Educar el ingenio

Julián López Amozurrutia

Los mexicanos somos ingeniosos. La habilidad que manifestamos en los más diversos campos para inventar novedades o resolver problemas es sorprendente. Basta acudir al más modesto taller mecánico para quedar perplejos ante las múltiples soluciones ofrecidas a cualquier desperfecto técnico. Visitando los negocios más variados, desde carpinterías hasta empresas de cómputo, encontramos siempre la chispa genial que descubre nuevas posibilidades a los utensilios y los maneja alterando la más rigurosa costumbre.
En la escuela, lamentablemente, el ingenio se manifiesta con frecuencia en la habilidad desarrollada por muchos estudiantes para evitar el estudio y realizar trampas que les permitan sobrellevar las cargas académicas. Las especies de “acordeones” superan las variables más sofisticadas de insectos y animales marinos. La creatividad se ha orientado, en muchos casos, no a la propuesta positiva, sino al fraude sistemático, a la violación de la norma.

Combinada con lo que Lipovetsky llamó la “ética indolora de los nuevos tiempos democráticos”, la moderna astucia nacional evade el esfuerzo del compromiso formal, y en ello la escuela sí cumple su vocación de incorporar al individuo a la cultura reinante: tal vez no se aprendan el español y las matemáticas, pero se socializan las ocurrencias, se genera complicidad en torno a la estafa e incluso se erige al charlatán en personaje digno de encomio. Por más que la publicidad pregone “yo no doy mordidas”, en muchas ocasiones son nuestros centros educativos los que van capacitando a los corruptos del futuro.

En las últimas semanas hemos sido testigos de cómo el debate en torno a la educación ofrecido en nuestro país no ha alcanzado la madurez necesaria para llegar a propuestas institucionales cabales. Una vez más hemos visto politizada y polarizada la argumentación.

Con gusto nos enteramos de éxitos internacionales de estudiantes mexicanos y de reconocimientos a inventos realizados en nuestros centros de investigación y estudio. Pero estos triunfos lo que hacen es poner el dedo sobre la dolorosa llaga de nuestro sistema educativo. Se evade demostrar la situación real de los maestros, se retratan penosamente los resultados en las evaluaciones nacionales, se evitan las comparaciones con sistemas educativos de otros países.

Es verdad que requerimos de estímulos positivos, pero éstos difícilmente se convertirán en un modo de ser si no van acompañados por el reconocimiento objetivo de la situación y el esfuerzo necesario para transformarla.

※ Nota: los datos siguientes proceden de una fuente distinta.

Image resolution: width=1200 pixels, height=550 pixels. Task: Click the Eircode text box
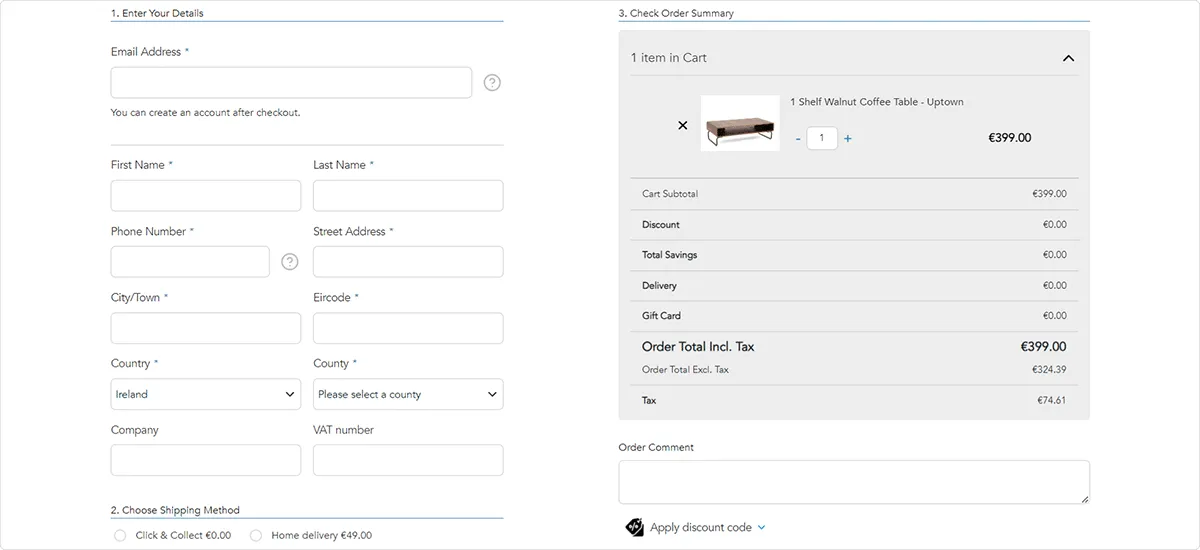tap(408, 328)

Sería interesante buscar las estrategias para aprovechar y encauzar el ingenio. La inteligencia ahí está: es necesario forjarla con la disciplina, con la fascinación por su cultivo, con la confianza en sus propias posibilidades.

Hace tiempo que la memoriza-ción pasó de moda, dejando a la erudición en un estado semejante al de muchos museos abandonados. Así, las variables lingüísticas y de ideas con las que cuentan nuestros niños y jóvenes estrecharon sus horizontes. A la pobreza económica la acompaña y supera la pobreza cultural. También se abandonó la “competencia” para evitar la discriminación. El resultado no ha sido la superación de todos, sino la caída de los estándares comunes al mínimo.

Aventurando una hipótesis, el hecho de que el ingenio sea utilizado de manera fraudulenta puede deberse a la falta de autoestima. En el fondo, muchos no creen en la posibilidad de llegar a fraguar una sociedad honesta. Ello esconde, tal vez, un sentimiento de inferioridad, en el que la trampa funciona como un mecanismo de defensa. Una posibilidad de salir de este círculo vicioso sería aprovechar el mismo ingenio, dando a los estudiantes la satisfacción de su uso positivo.